En la jornada que es noticia la entrega de los premios Príncipe de Asturias, a quienes representan la excelencia y el compromiso que nos sirven de faro y guía, resuenan aún como contrapunto los ecos de las agresiones físicas sufridas tumultuariamente hace unos días en la localidad de Alsásua por dos guardias civiles y sus parejas, la conducta violenta en las calles de Madrid de cientos de seguidores ultras del equipo polaco del Legia en la Champions, ó el reciente episodio en la Universidad Autónoma de Madrid donde varias decenas de exaltados impidieron al expresidente Felipe González dar una conferencia en unas jornadas sobre Sociedad Civil y Cambio Global. Hechos, todos ellos, que con diversos matices, distintos escenarios y circunstancias, ponen de manifiesto el denominador común de la intolerancia.
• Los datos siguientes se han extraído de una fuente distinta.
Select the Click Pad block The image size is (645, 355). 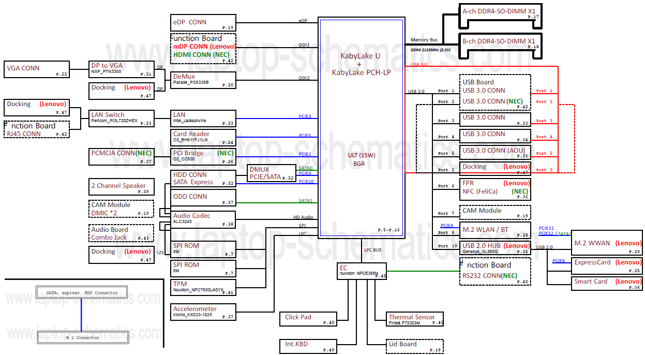(308, 319)
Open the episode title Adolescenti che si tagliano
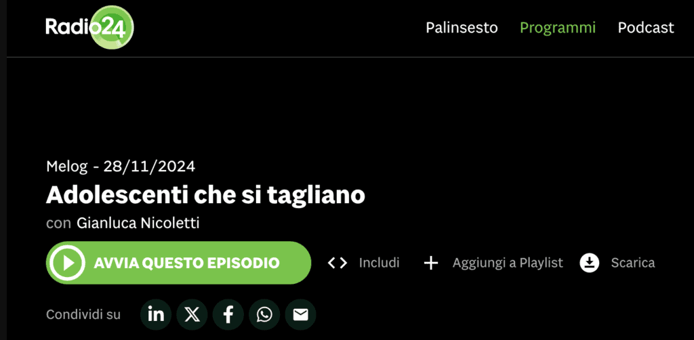This screenshot has height=340, width=694. click(x=205, y=195)
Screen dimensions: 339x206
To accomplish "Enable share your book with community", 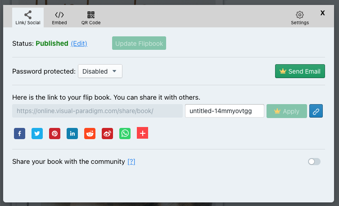I will point(314,162).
Más allá de la intransigencia, Chesterton definía la intolerancia como la indignación de los hombres que no tienen opiniones. Ciertamente se ha convertido en uno de los grandes males que nos acechan, incluso peor que el fundamentalismo, la intolerancia genera odio en las personas que encarnan otras creencias, ideologías, doctrinas o sentimientos. La intolerancia con los demás ya es en sí misma una forma de violencia. Desde luego no es un mal nuevo ni minoritario. Escribía Antonio Machado que, de diez cabezas, nueve embisten y una piensa.

Como denuncia el Movimiento contra la Intolerancia, no es un tema menor, sino que resulta preocupante y está en la raíz del aumento de los llamados «delitos de odio», no solamente en países asiáticos, africanos y musulmanes, sino en toda Europa. Cometidos por aquéllos que son intolerantes y perciben como amenaza a quienes tienen otra orientación sexual, credo religioso, ideas políticas, clubes deportivos, raza o nacionalidad, etcétera. Recordemos la quema en Italia de más de una decena de dispensarios de Cáritas. Una auténtica pandemia que no está en el ADN de los seres humanos, sino de las sociedades enfermas. Nelson Mandela, otro de esos prohombres que ha sido luz y ejemplo para muchos, y que también fue galardonado con el premio Príncipe de Asturias, nos decía que nadie nace odiando a otra persona por el color de su piel, o su origen, o su religión. La gente, añadía el presidente Sudafricano y Nobel de la paz, tiene que aprender a odiar, y si ellos pueden aprender a odiar, también se les puede enseñar a amar: el amor llega más naturalmente al corazón humano que su contrario. Un hombre que le arrebata a otro la libertad de expresarse es un prisionero del odio, está encerrado tras los barrotes del prejuicio y de la estrechez mental. Intolerancia a los intolerantes.